§ Your task
Show all lines from the data that include the word "icon".

[Records to use Boundary: Start]

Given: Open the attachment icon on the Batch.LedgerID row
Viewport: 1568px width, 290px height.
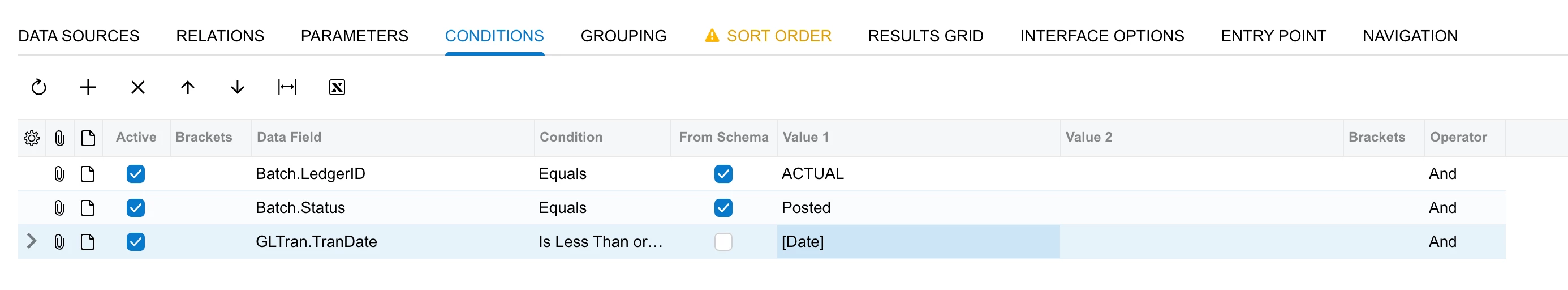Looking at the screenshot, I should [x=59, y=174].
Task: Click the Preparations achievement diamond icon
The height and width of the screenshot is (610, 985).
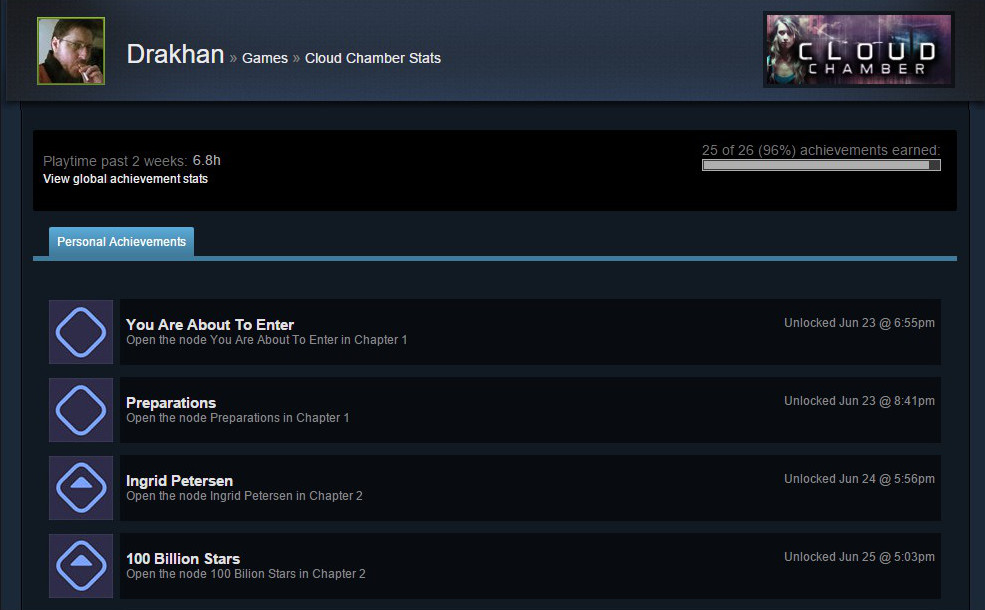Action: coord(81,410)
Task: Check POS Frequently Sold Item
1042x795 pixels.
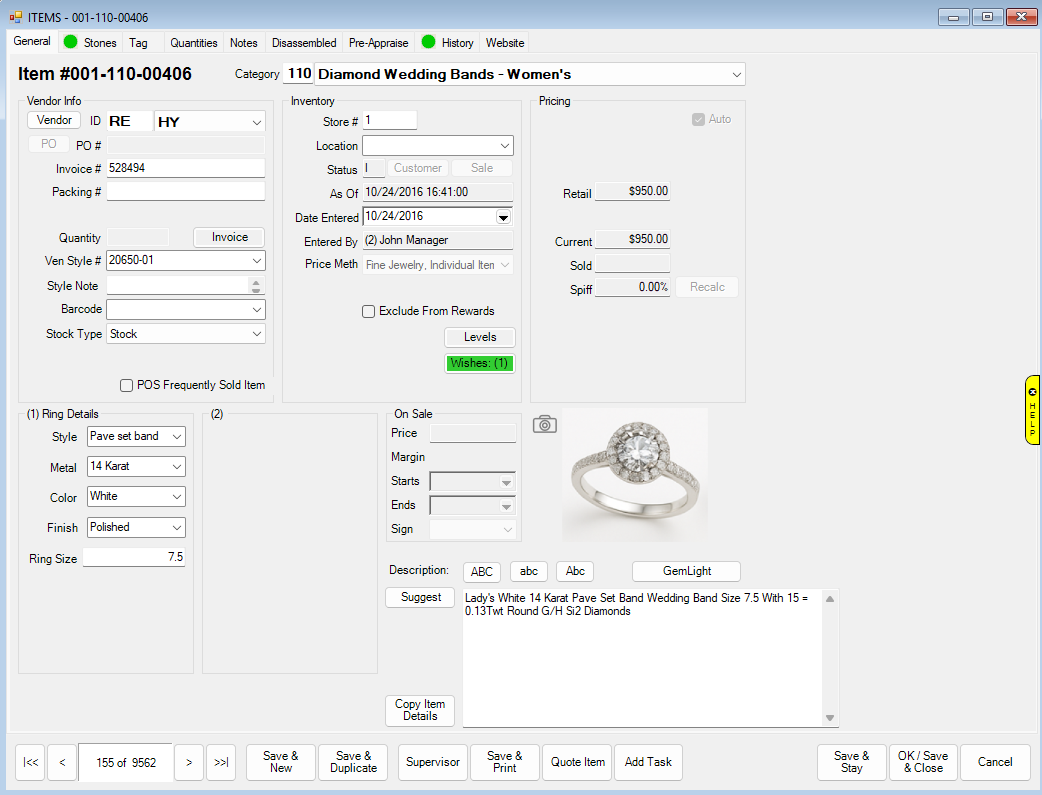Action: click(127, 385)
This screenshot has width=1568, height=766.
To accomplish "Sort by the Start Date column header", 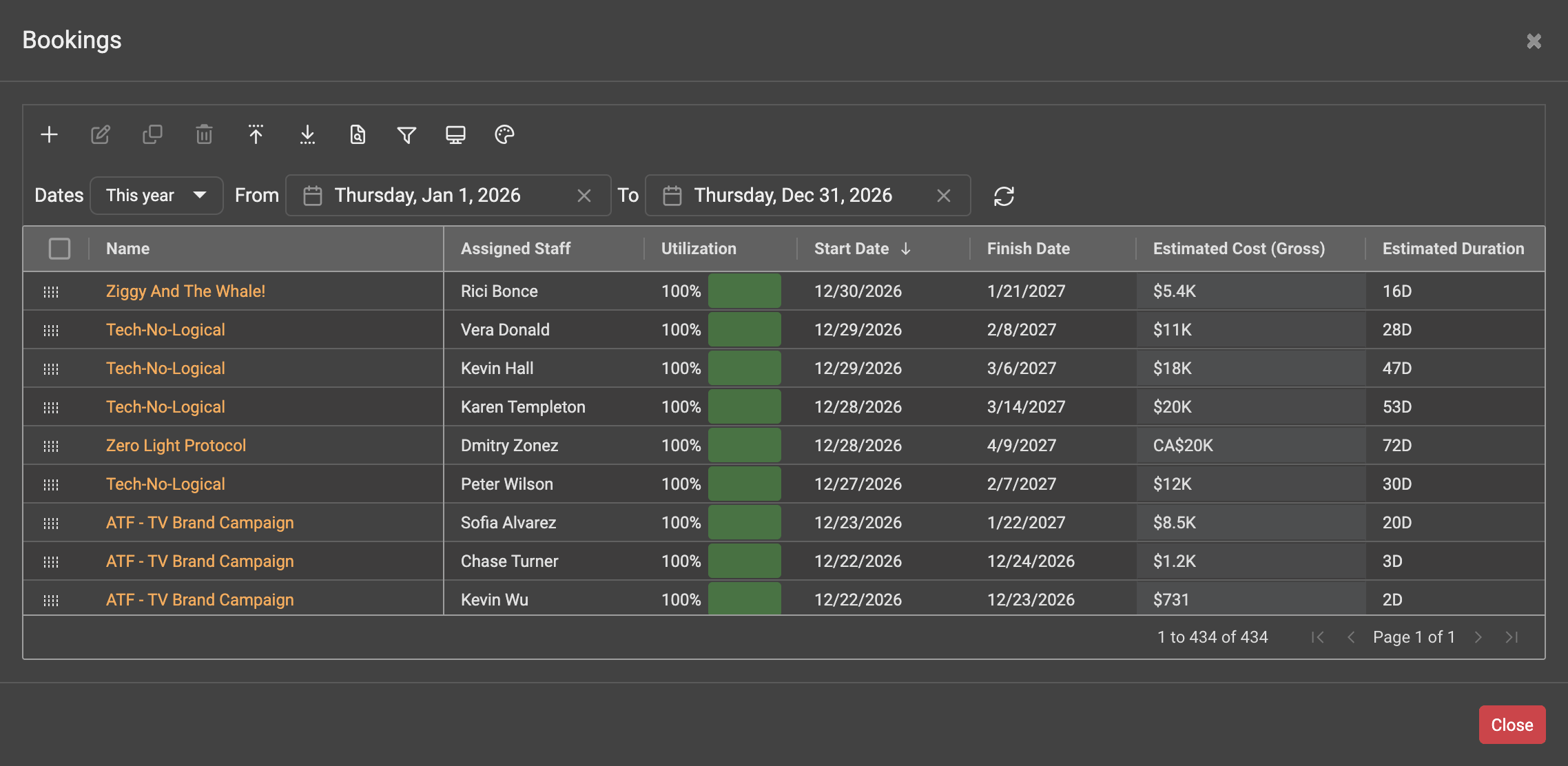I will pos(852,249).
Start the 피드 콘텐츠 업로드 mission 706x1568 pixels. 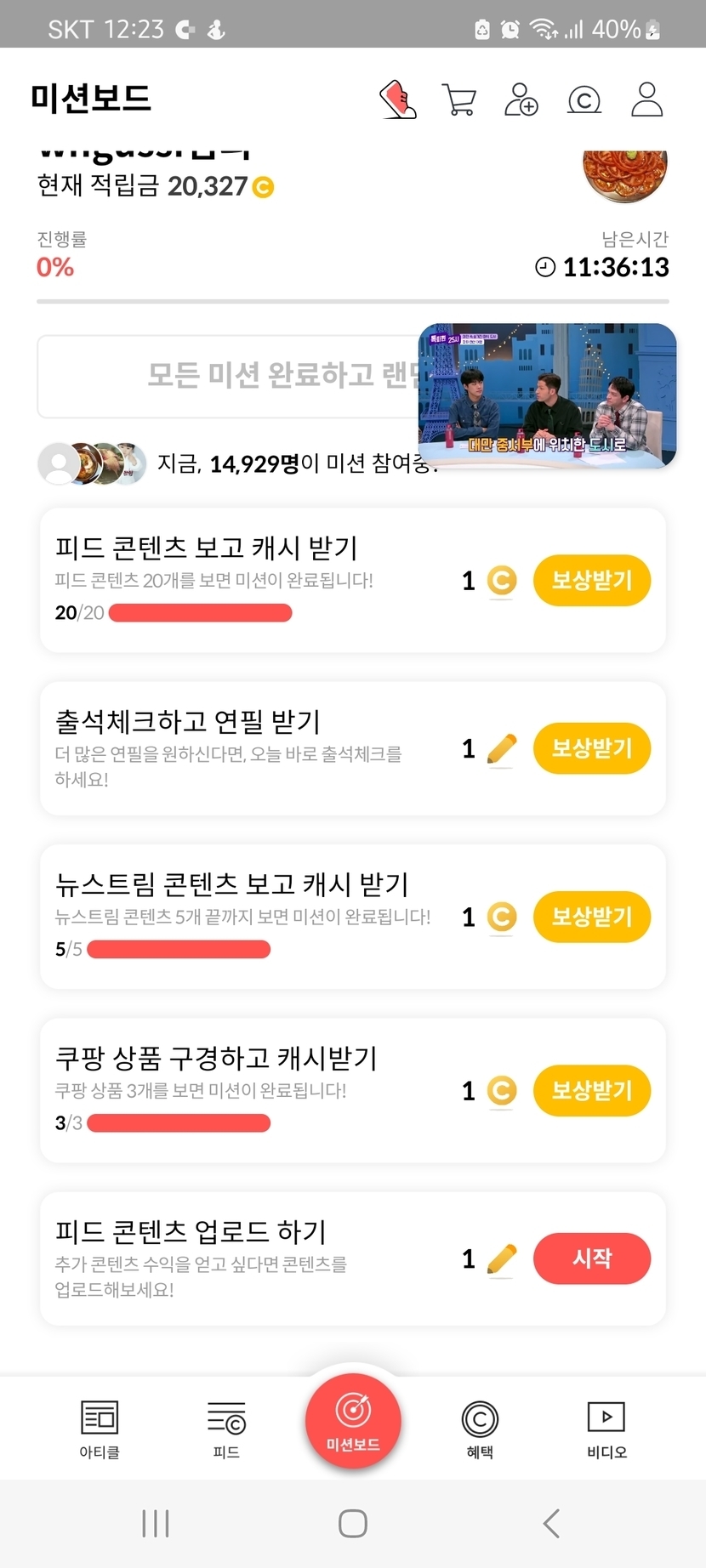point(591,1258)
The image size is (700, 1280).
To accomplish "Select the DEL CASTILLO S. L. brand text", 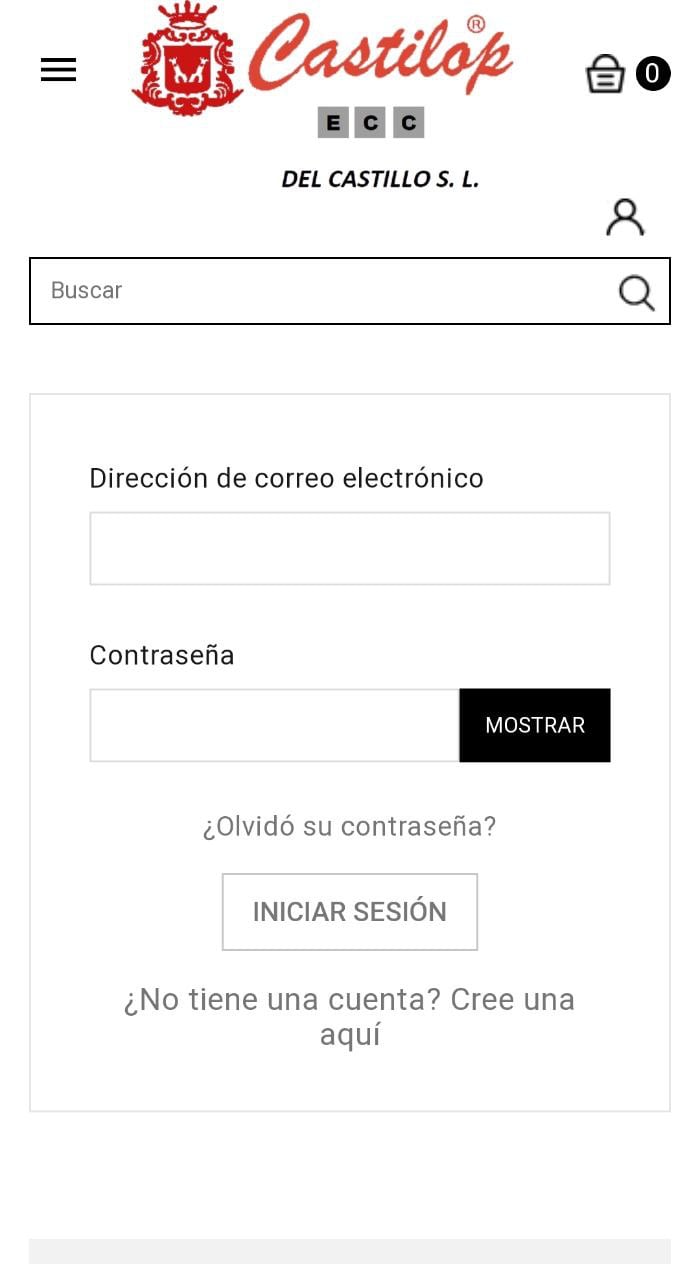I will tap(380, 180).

[Records to use Boundary: End]

§ Response to the exercise
Given: Open the attachment icon on the Batch.LedgerID row
Task: Click the Preparations achievement diamond icon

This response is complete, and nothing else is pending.